=== Written exercise ===
Copy out the lines of the data that begin with the line containing "Main macam Shaolin" and end with the line containing "[View comments (0)] (60, 86)", including both of those lines.

Records from a pointing dataset:
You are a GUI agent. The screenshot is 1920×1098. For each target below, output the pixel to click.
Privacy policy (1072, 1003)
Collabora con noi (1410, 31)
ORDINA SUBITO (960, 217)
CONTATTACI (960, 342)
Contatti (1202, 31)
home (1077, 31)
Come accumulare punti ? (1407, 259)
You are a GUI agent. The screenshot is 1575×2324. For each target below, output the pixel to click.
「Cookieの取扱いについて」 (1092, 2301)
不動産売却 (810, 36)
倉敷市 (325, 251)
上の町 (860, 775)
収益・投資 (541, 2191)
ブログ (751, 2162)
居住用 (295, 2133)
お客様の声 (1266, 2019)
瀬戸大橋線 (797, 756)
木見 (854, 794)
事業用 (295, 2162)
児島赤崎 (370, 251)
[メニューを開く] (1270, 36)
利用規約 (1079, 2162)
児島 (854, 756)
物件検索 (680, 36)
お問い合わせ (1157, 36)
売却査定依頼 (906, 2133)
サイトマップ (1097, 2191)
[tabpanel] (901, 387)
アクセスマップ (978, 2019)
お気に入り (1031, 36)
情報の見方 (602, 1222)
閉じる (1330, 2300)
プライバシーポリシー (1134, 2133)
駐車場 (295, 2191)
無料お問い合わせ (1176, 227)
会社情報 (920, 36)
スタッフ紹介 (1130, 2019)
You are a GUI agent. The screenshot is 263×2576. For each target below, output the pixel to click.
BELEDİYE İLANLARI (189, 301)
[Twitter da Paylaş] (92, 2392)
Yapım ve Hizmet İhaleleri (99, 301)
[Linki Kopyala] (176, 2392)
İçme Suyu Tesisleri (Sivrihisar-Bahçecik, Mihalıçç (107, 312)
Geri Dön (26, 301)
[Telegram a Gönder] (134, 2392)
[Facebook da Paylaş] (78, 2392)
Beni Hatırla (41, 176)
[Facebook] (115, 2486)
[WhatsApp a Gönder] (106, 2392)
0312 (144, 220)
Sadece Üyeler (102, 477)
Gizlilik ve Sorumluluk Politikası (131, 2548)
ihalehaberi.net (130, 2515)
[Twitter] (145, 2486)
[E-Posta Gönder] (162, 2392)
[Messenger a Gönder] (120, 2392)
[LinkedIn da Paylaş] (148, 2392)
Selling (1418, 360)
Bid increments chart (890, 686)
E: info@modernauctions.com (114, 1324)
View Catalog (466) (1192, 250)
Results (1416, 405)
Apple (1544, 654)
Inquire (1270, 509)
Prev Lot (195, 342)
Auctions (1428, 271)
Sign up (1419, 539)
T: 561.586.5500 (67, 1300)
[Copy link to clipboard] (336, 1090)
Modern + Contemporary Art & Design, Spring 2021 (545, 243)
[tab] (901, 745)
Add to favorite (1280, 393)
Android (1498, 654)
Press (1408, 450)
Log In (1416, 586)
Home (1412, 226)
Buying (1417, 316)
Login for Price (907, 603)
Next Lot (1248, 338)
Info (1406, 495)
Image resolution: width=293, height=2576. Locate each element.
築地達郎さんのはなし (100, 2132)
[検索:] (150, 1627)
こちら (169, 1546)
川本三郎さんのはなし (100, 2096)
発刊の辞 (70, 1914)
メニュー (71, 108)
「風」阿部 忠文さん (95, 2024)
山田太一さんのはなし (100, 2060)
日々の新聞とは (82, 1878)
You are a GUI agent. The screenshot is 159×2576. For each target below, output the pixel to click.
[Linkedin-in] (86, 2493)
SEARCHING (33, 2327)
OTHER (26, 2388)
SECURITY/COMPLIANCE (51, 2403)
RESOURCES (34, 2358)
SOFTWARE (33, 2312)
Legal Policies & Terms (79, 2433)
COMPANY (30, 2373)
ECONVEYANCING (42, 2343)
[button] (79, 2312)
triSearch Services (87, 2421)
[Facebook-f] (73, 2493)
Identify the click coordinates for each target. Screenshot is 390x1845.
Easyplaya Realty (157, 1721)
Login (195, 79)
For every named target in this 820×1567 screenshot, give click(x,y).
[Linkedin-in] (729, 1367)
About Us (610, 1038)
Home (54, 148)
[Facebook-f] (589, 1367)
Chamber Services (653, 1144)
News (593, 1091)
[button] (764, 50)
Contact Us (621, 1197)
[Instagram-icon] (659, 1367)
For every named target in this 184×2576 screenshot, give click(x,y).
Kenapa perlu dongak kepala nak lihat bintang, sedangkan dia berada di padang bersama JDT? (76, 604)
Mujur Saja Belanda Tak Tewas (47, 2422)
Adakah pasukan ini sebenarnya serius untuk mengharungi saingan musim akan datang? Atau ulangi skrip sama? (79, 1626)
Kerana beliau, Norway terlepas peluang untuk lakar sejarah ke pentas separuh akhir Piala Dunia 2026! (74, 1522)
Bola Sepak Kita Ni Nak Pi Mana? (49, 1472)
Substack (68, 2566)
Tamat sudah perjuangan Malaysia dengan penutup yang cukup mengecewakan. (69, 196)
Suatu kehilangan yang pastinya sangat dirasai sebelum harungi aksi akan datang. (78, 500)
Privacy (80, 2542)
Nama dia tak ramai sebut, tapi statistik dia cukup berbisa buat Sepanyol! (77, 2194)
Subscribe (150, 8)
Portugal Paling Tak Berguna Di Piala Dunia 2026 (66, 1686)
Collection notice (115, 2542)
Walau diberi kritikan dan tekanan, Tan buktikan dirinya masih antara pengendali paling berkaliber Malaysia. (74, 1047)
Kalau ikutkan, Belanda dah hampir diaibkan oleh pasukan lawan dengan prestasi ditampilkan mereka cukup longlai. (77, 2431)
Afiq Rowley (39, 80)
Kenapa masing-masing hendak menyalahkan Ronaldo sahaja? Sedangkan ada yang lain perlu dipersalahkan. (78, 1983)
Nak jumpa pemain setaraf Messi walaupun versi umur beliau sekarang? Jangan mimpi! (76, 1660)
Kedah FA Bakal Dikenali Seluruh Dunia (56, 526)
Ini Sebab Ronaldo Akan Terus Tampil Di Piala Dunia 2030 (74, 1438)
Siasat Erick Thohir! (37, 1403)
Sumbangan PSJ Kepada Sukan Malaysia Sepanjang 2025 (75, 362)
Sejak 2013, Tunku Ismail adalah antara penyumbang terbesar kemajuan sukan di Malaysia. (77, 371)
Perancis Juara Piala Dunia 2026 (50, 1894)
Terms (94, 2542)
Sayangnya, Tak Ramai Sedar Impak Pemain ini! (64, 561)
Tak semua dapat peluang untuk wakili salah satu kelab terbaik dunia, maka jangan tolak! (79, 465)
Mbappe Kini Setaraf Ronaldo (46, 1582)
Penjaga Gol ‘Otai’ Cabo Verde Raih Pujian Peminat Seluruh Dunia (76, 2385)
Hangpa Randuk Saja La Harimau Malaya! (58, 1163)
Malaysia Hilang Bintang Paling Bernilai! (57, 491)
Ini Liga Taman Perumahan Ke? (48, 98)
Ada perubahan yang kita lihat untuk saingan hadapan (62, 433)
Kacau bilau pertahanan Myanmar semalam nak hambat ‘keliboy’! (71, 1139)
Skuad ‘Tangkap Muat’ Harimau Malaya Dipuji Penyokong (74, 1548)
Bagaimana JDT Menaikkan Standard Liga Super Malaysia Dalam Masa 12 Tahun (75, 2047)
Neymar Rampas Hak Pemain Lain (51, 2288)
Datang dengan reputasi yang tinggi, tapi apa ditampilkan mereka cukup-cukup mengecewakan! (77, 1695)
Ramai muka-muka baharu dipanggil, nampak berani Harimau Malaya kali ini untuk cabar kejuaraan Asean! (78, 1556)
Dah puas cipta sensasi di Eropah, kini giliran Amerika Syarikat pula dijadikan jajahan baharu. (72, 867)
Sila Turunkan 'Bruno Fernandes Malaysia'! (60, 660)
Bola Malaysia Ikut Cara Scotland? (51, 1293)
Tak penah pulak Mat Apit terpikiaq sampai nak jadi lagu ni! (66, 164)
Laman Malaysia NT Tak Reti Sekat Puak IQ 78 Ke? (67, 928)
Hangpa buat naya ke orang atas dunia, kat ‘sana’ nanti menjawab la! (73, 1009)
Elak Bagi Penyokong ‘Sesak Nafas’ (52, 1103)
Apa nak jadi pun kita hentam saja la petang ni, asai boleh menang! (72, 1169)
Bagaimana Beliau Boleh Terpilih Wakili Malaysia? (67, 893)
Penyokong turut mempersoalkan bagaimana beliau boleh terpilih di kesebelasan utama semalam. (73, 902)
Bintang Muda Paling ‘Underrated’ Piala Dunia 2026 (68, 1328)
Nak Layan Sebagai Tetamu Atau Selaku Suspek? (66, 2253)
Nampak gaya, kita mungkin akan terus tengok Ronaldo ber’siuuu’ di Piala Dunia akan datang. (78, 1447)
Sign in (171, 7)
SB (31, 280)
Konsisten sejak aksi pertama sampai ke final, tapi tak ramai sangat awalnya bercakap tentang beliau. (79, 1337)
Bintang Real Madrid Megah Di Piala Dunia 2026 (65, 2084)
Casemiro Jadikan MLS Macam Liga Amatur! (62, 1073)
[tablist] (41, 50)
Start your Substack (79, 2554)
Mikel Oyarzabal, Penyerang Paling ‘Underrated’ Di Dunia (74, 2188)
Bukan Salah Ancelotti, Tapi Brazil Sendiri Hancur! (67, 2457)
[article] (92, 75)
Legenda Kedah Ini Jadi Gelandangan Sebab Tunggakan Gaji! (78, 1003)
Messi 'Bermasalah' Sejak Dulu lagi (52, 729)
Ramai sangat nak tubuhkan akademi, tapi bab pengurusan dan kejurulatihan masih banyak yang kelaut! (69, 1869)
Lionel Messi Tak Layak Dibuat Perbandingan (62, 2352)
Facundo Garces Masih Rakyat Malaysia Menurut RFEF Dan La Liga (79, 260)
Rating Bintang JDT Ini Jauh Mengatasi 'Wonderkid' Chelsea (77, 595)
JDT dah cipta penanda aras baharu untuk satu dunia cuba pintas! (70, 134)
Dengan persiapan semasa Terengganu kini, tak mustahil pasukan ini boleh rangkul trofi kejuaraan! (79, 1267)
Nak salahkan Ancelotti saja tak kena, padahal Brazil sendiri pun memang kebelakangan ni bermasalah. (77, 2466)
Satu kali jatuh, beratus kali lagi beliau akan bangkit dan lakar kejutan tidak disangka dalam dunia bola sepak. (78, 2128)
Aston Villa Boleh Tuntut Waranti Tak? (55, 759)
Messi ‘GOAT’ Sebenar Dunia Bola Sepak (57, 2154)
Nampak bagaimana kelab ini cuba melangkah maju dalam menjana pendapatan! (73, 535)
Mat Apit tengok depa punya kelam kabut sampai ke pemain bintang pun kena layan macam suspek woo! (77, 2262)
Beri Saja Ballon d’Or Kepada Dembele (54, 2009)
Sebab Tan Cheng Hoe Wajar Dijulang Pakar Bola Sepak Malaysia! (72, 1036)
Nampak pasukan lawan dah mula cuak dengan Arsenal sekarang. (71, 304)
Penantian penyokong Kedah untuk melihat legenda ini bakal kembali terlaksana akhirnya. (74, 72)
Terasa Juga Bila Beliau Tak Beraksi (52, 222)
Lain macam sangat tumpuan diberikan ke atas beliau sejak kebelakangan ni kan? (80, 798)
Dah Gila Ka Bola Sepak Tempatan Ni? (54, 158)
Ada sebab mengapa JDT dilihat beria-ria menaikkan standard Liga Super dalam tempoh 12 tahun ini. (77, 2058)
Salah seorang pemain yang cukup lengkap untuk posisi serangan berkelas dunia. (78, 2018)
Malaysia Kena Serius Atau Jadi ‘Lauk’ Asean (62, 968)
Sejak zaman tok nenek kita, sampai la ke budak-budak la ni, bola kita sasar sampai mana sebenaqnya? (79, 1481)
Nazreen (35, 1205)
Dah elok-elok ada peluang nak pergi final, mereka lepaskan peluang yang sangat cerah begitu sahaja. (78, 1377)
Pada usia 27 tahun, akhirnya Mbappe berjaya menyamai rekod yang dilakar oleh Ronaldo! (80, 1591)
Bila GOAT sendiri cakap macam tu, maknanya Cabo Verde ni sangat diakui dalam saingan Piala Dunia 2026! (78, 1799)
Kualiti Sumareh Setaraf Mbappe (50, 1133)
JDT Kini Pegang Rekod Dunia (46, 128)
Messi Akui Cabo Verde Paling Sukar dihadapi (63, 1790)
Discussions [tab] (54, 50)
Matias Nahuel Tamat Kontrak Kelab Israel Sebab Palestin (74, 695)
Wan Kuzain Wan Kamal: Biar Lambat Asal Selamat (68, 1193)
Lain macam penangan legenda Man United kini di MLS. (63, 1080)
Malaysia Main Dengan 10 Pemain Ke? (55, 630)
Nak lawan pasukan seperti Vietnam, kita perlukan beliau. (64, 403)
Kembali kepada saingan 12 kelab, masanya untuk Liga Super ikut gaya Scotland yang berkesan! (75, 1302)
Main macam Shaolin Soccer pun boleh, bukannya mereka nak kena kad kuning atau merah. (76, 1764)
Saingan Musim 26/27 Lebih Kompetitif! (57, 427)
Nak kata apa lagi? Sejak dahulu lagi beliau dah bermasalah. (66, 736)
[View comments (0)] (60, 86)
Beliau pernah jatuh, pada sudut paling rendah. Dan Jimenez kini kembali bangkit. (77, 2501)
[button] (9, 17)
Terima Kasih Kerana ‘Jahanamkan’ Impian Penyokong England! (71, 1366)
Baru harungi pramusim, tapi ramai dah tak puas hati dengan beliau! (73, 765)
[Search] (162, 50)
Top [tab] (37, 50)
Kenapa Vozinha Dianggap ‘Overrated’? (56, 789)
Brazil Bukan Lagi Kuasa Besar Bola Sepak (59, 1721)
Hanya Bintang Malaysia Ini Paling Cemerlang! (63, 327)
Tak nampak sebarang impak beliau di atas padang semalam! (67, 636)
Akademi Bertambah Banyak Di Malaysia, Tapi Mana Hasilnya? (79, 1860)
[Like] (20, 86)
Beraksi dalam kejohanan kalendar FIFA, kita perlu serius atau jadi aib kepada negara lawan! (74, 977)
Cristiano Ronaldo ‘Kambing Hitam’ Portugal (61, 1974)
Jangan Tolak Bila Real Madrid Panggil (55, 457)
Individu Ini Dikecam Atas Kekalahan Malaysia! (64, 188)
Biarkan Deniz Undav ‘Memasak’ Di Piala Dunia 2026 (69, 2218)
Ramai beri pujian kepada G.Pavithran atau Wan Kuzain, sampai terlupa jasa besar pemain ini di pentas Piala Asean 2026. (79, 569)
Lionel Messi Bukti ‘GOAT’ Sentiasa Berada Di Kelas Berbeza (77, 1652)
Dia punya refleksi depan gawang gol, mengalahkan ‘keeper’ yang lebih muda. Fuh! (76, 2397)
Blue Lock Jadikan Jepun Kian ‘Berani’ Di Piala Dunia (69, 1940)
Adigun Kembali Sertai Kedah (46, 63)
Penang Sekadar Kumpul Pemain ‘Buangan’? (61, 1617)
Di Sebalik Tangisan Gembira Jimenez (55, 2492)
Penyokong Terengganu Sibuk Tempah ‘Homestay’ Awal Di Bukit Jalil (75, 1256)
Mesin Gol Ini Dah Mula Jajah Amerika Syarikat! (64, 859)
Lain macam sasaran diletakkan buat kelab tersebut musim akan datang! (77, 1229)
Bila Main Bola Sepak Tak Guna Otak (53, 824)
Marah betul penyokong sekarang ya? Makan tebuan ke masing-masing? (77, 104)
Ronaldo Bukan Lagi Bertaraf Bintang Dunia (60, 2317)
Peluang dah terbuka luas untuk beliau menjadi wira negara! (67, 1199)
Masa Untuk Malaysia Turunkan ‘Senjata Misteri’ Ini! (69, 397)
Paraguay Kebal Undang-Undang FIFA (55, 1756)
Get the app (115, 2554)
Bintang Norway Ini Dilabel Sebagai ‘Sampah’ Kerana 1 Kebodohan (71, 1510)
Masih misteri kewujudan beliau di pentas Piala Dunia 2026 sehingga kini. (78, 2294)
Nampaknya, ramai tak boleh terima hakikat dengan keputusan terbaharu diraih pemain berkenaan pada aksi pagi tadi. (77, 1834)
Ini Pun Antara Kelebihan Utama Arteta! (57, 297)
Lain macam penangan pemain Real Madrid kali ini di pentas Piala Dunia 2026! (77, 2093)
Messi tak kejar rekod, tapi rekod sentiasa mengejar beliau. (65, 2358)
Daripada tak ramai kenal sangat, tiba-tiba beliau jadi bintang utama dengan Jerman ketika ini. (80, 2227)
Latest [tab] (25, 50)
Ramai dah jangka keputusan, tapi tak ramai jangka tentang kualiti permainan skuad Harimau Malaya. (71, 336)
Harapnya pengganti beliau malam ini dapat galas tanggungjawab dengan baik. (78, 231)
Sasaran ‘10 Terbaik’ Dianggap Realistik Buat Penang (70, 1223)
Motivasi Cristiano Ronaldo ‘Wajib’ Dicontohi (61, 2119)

=== Problem solution ===
Main macam Shaolin Soccer pun boleh, bukannya mereka nak kena kad kuning atau merah. (76, 1764)
Saingan Musim 26/27 Lebih Kompetitif! (57, 427)
Nak kata apa lagi? Sejak dahulu lagi beliau dah bermasalah. (66, 736)
[View comments (0)] (60, 86)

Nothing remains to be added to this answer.